----- THE RECORDS

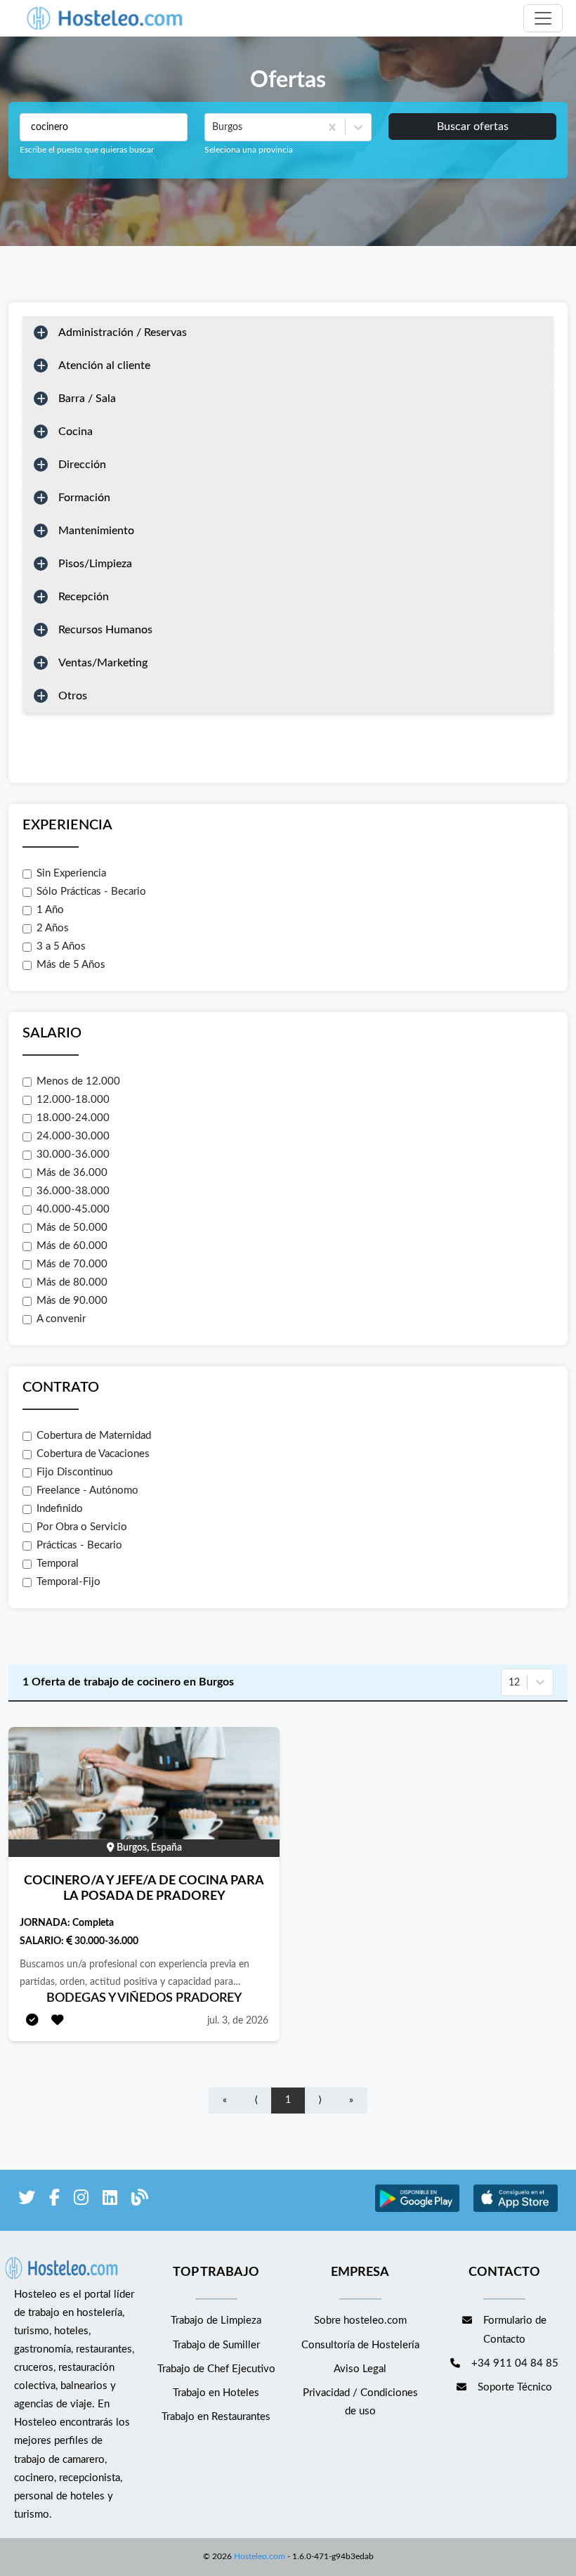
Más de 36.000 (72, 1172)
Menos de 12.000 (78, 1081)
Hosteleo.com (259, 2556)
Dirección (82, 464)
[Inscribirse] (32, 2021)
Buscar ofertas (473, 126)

----------

**EXERCISE GOAL**. Print exactly the lines above, starting at the line that contains "Menos de 12.000 (78, 1081)" and ending with the last line of the records, both included.

**TASK RESPONSE**.
Menos de 12.000 (78, 1081)
Hosteleo.com (259, 2556)
Dirección (82, 464)
[Inscribirse] (32, 2021)
Buscar ofertas (473, 126)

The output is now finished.